Manage external collaboration


Azure AD External Identities is a feature that makes it possible for you to allow people outside your organization to access your apps and resources. They access with a sign-in using whatever identity they prefer. Your partners, distributors, suppliers, vendors, and other guest users can "bring their own identities." Whether they have a corporate or government-issued digital identity, or an unmanaged social identity like Google or Facebook, they can use their own credentials to sign in. The external user’s identity provider manages their identity, and you manage access to your apps with Azure AD to keep your resources protected.

Diagram of the different ways an external user account can be generated and verified, when invited to your Azure A D.

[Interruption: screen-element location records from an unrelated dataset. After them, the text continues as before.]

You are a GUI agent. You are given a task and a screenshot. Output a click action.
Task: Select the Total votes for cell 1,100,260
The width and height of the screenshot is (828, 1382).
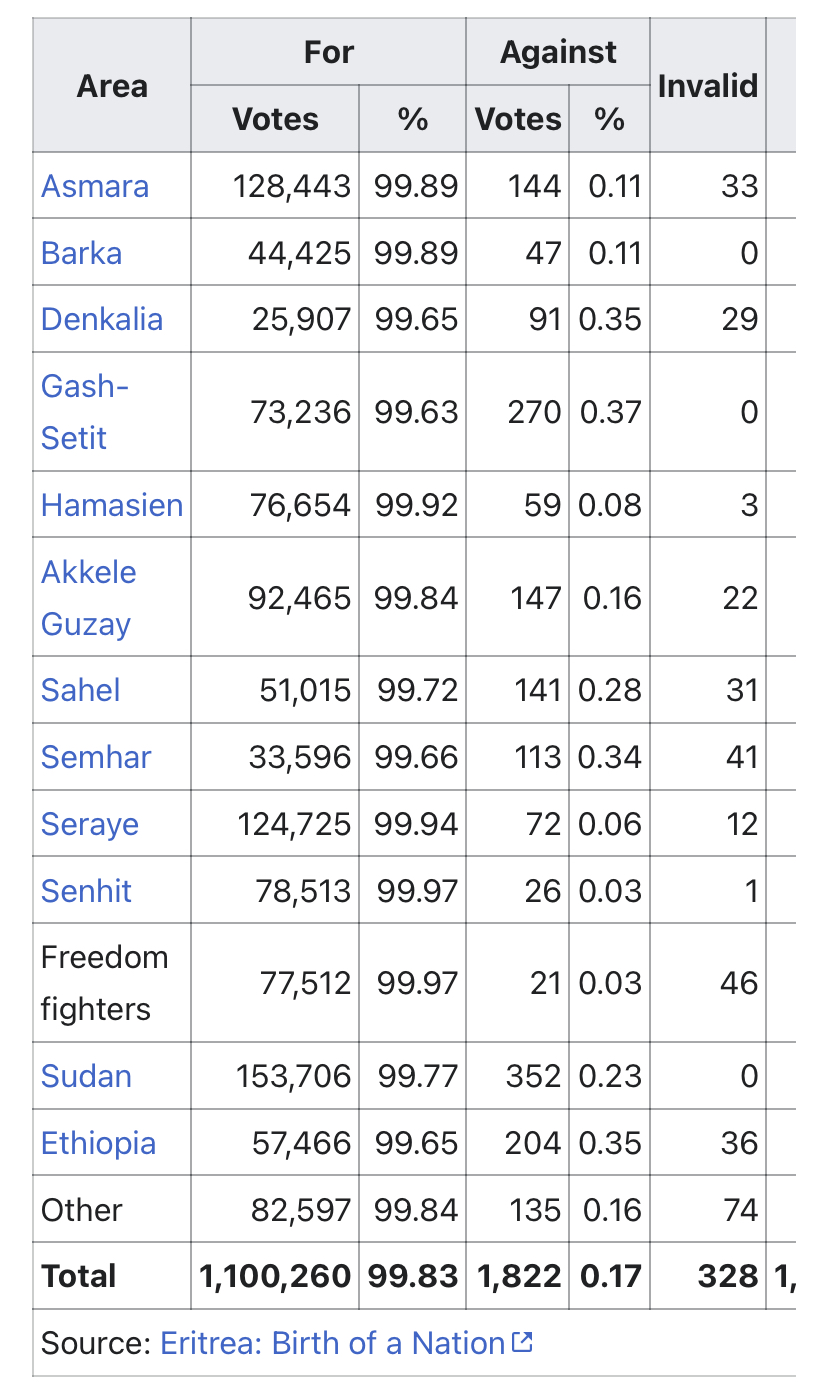(x=275, y=1276)
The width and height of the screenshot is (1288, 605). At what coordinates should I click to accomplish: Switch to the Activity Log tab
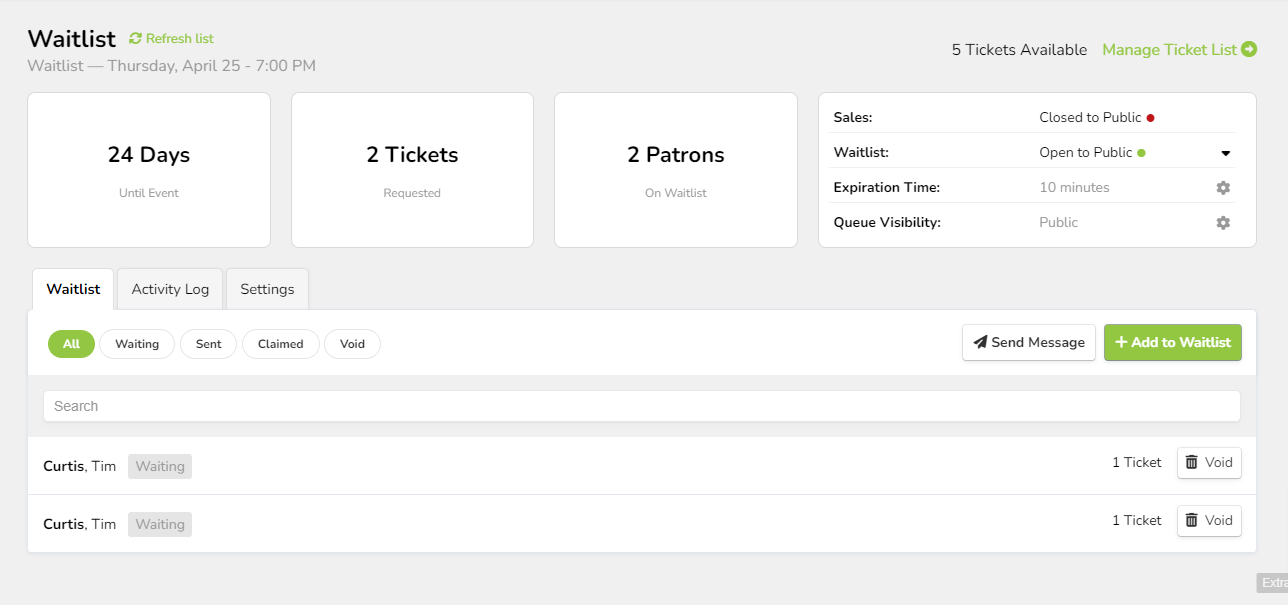(169, 288)
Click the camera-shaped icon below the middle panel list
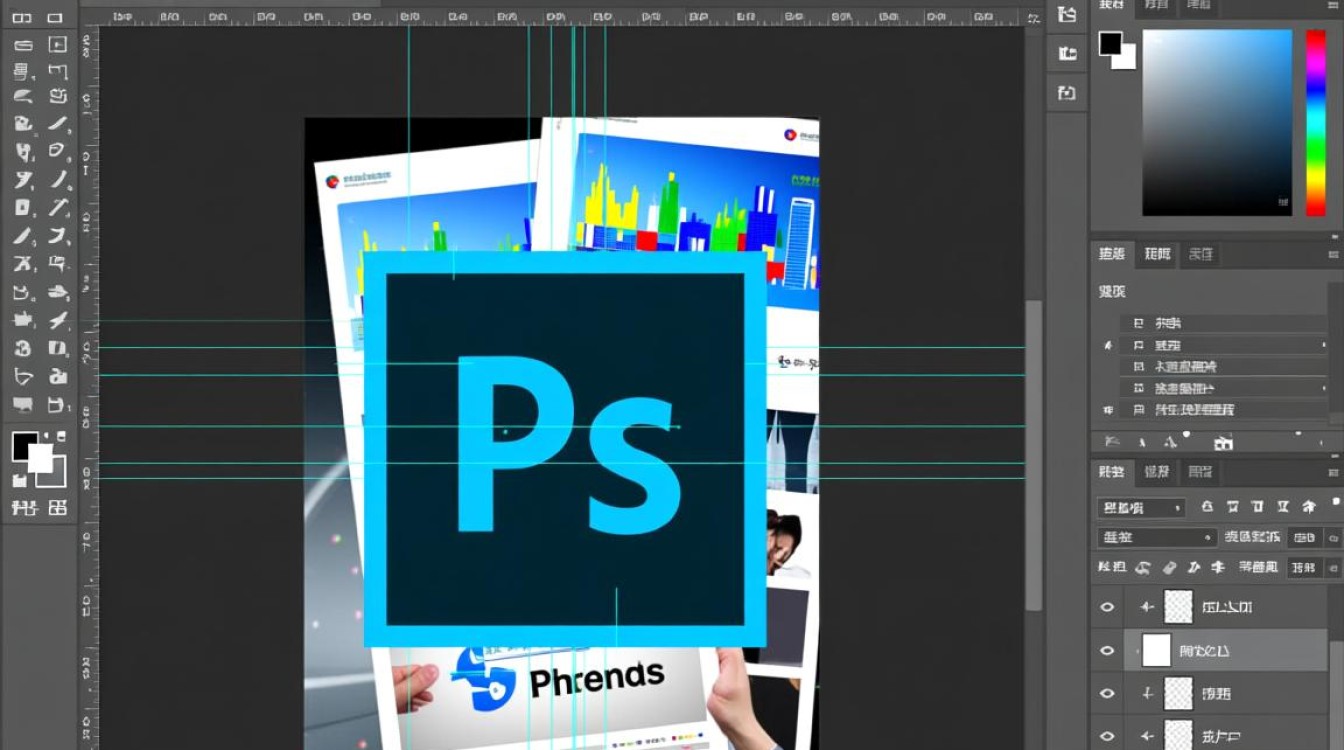 [x=1222, y=442]
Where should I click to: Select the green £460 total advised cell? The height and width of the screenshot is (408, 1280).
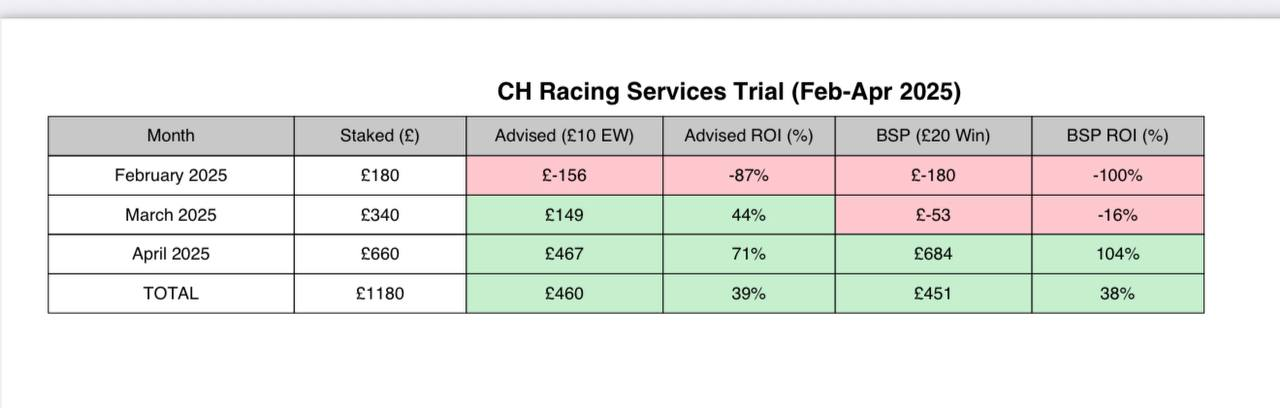coord(565,293)
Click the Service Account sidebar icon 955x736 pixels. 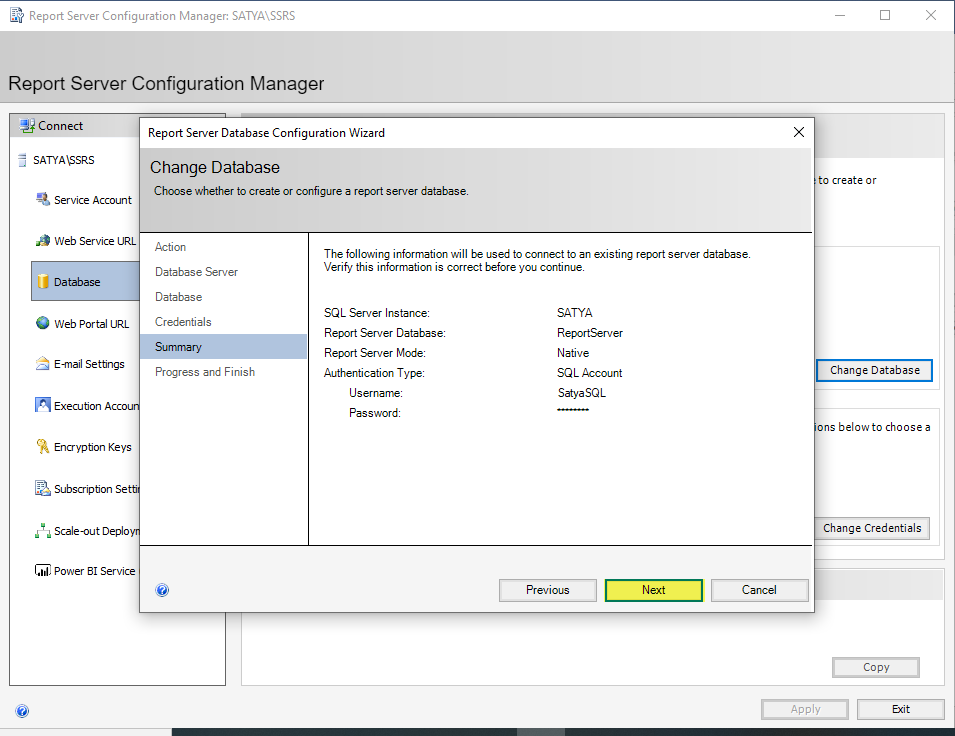pyautogui.click(x=43, y=199)
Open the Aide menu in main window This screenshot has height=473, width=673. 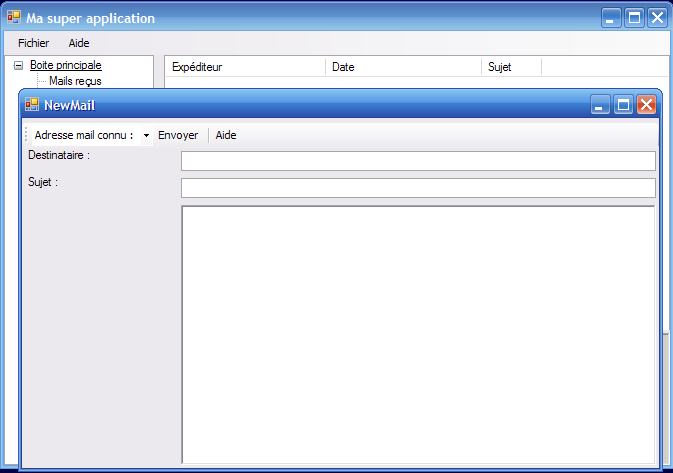coord(79,43)
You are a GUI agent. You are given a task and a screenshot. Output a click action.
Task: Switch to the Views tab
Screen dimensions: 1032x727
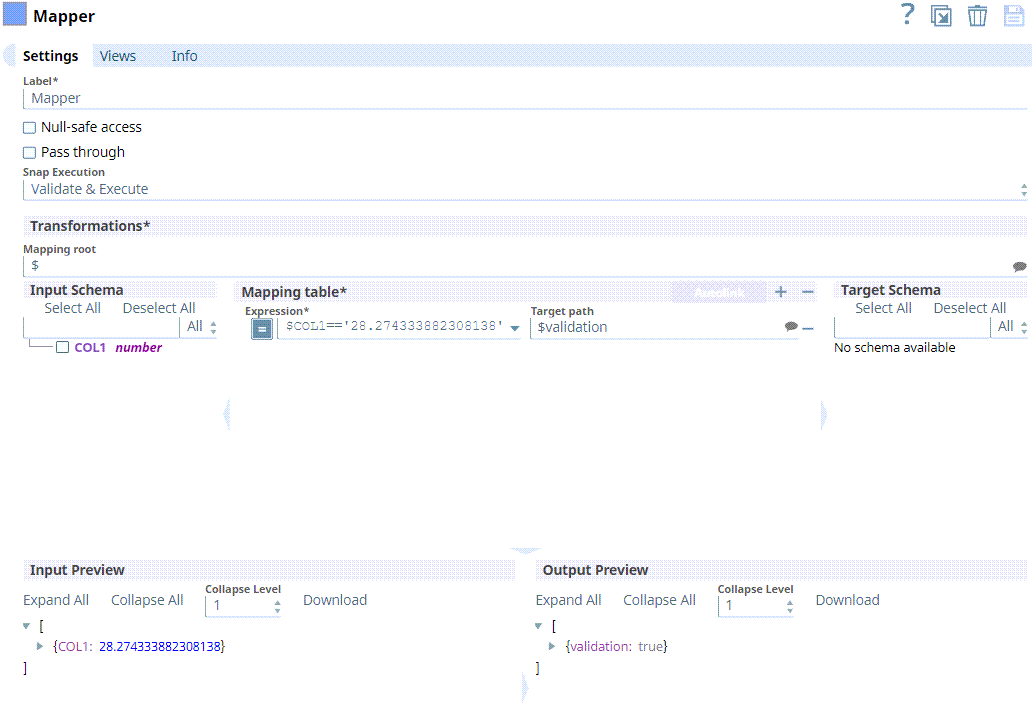pyautogui.click(x=117, y=56)
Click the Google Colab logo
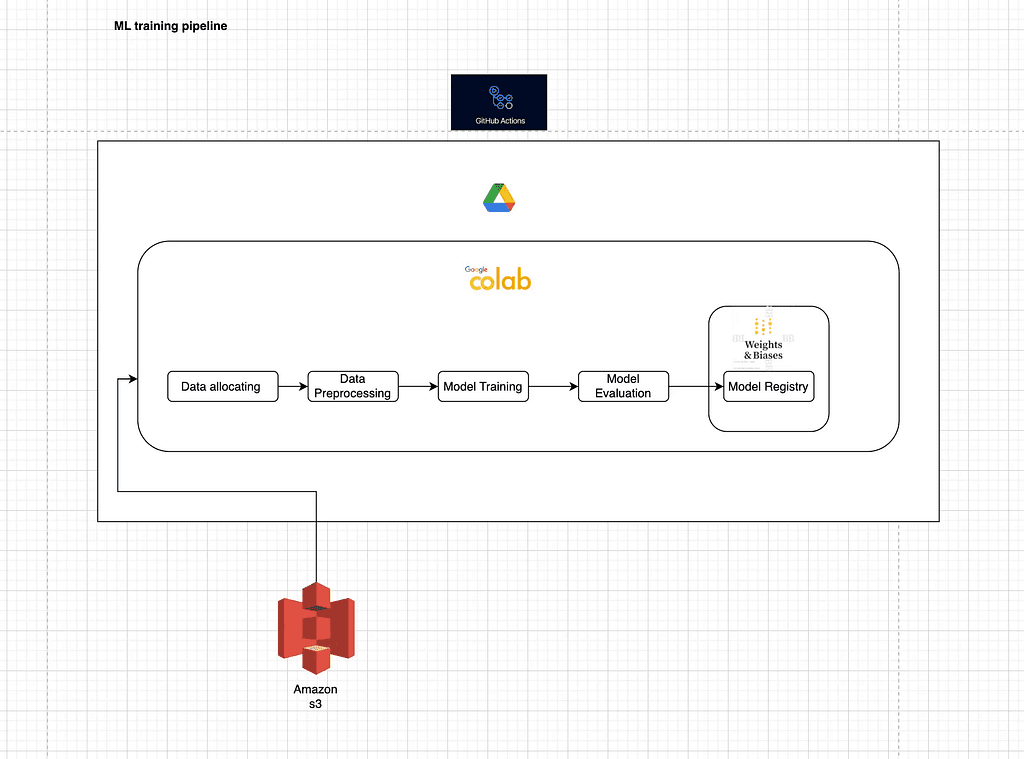Screen dimensions: 1024x759 (497, 277)
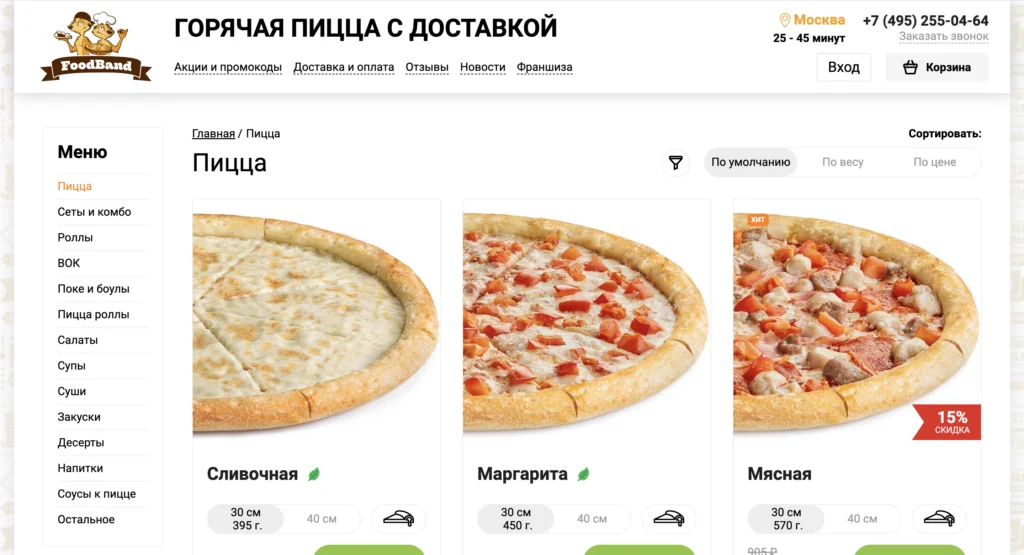
Task: Open the Мясная pizza photo
Action: point(857,319)
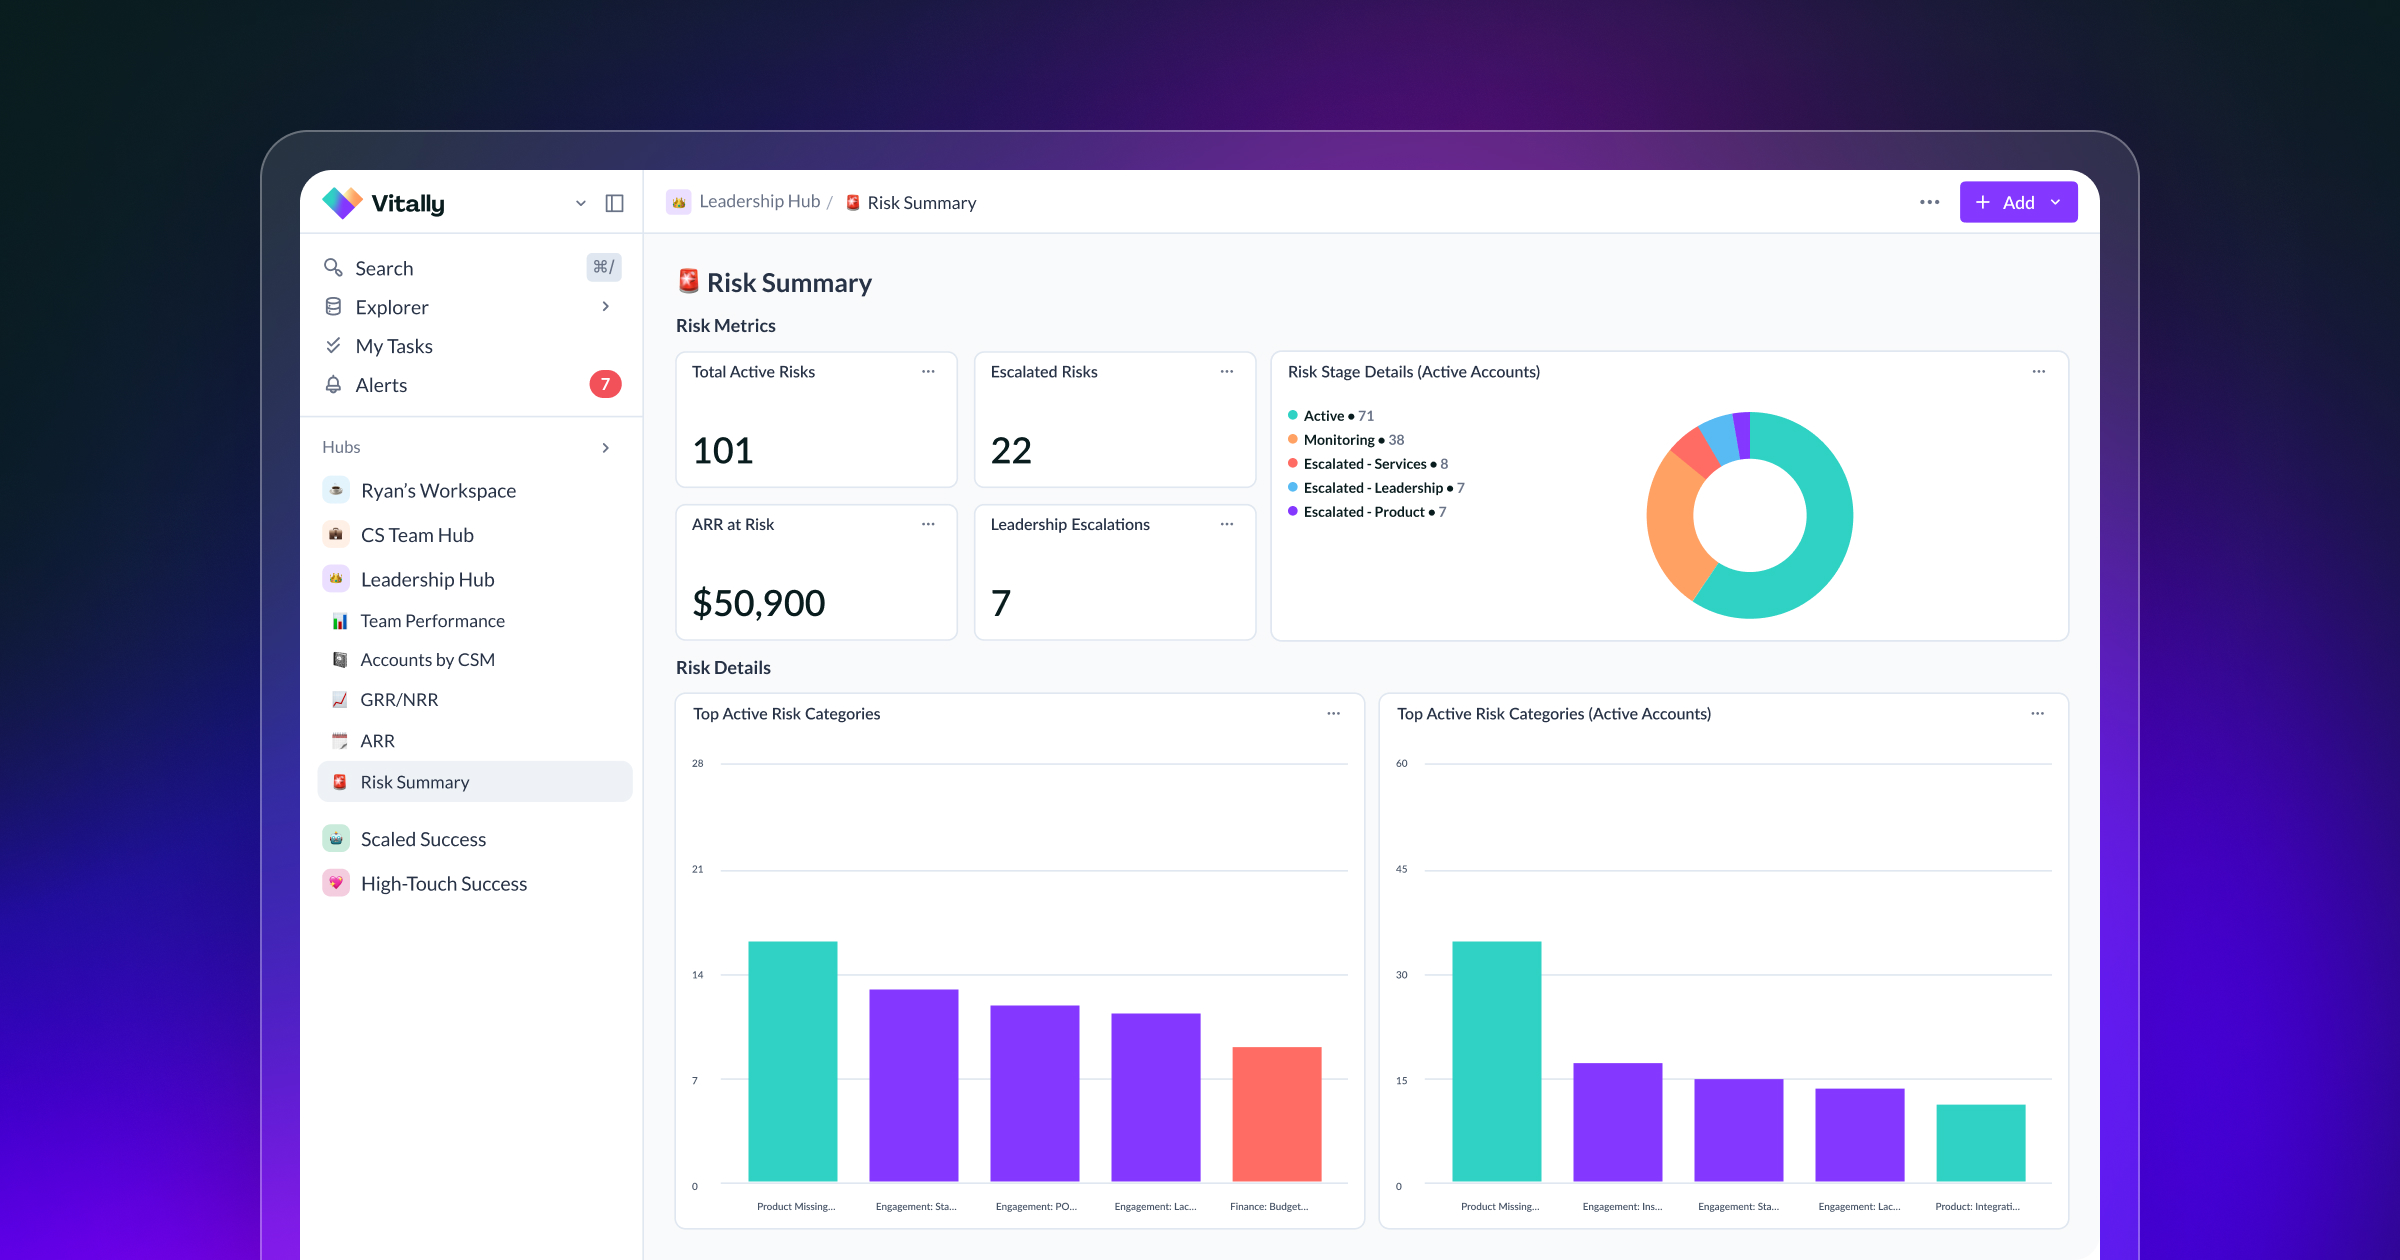Open Scaled Success hub icon

[x=336, y=839]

Depending on the inviting organization's needs, an Azure AD B2B collaboration user can be in one of the following account states:

State Definition
State 1 Homed in an external instance of Azure AD and represented as a guest user in the inviting organization. In this case, the B2B user signs in by using an Azure AD account that belongs to the invited tenant. If the partner organization doesn't use Azure AD, the guest user in Azure AD is still created. The requirements are that they redeem their invitation and Azure AD verifies their email address. This arrangement is also called a just-in-time (JIT) tenancy or a "viral" tenancy.
State 2 Homed in a Microsoft or other account and represented as a guest user in the host organization. In this case, the guest user signs in with a Microsoft account or a social account. The invited user's identity is created as a Microsoft account in the inviting organization’s directory during offer redemption.
State 3 Homed in the host organization's on-premises Active Directory and synced with the host organization's Azure AD. You can use Azure AD Connect to sync the partner accounts to the cloud as Azure AD B2B users with UserType = Guest.
State 4 Homed in the host organization's Azure AD with UserType = Guest and credentials that the host organization manages.

External identities scenarios

Azure AD External Identities focus less on a user's relationship to your organization and more on how the user wants to sign in to your apps and resources. Within this framework, Azure AD supports various scenarios.

A B2B collaboration scenario allows you to invite external users into your own tenant as "guest" users that you can assign permissions to (for authorization) while letting them use their existing credentials (for authentication). Users sign in to the shared resources using a simple invitation and redemption process with their work, school, or other email account. You can also use Azure AD entitlement management to configure policies that manage access for external users. And now with the availability of self-service sign-up user flows (preview), you can allow external users to sign up for applications themselves. The experience can be customized to allow sign-up with a work, school, or social identity (such as Google or Facebook). You can also collect information about the user during the sign-up process.

The following list identifies an example B2B collaboration scenario and details some of the capabilities it provides:

  • Primary scenario - Collaboration using Microsoft applications (Microsoft 365, Teams, and so on) or your own applications (SaaS apps, custom-developed apps, and so on).
  • Intended for - Collaborating with business partners from external organizations like suppliers, partners, vendors. Users appear as guest users in your directory. These users may or may not have managed IT.
  • Identity providers supported - External users can collaborate using work accounts, school accounts, any email address, SAML and WS-Fed based identity providers, Gmail, and Facebook.
  • External user management - External users are managed in the same directory as employees, but are typically annotated as guest users. Guest users can be managed the same way as employees, added to the same groups, and so on.
  • Single sign-on (SSO) - SSO to all Azure AD-connected apps is supported. For example, you can provide access to Microsoft 365 or on-premises apps, and to other SaaS apps such as Salesforce or Workday.
  • Security policy and compliance - Managed by the host/inviting organization (for example, with Conditional Access policies).
  • Branding - Host/inviting organization's brand is used.

Manage external collaboration settings in Azure Active Directory

This unit describes how to enable Azure Active Directory (Azure AD) B2B collaboration. Then, we explore the ability to designate who can invite guests, and determine the permissions that guests have.

By default, all users and guests in your directory can invite guests even if they're not assigned to an admin role. External collaboration settings let you turn guest invitations on or off for different types of users in your organization. You can also delegate invitations to individual users by assigning roles that allow them to invite guests.

Azure AD allows you to restrict what external guest users can see in your Azure AD directory. By default, guest users are granted a limited permission level. The guests are blocked from listing users, groups, or other directory resources. But, the guests can see membership of non-hidden groups. A new preview setting lets you restrict guest access even further, so that guests can only view their own profile information. For details, see Restrict guest access permissions.

Configure business-to-business external collaboration settings

With Azure AD B2B (Business to Business) collaboration, a tenant admin can set the following invitation policies:

  • Turn off invitations (no external users can be invited)
  • Only admins and users in the Guest Inviter role can invite (only admins and users in the Guest Inviter role can invite)
  • Admins, the Guest Inviter role, and members can invite (same as above setting, but invited members can also invite external users)
  • All users, including guests, can invite (as the name implies, all users in the tenant can invite external users)

By default, all users, including guests, can invite guest users.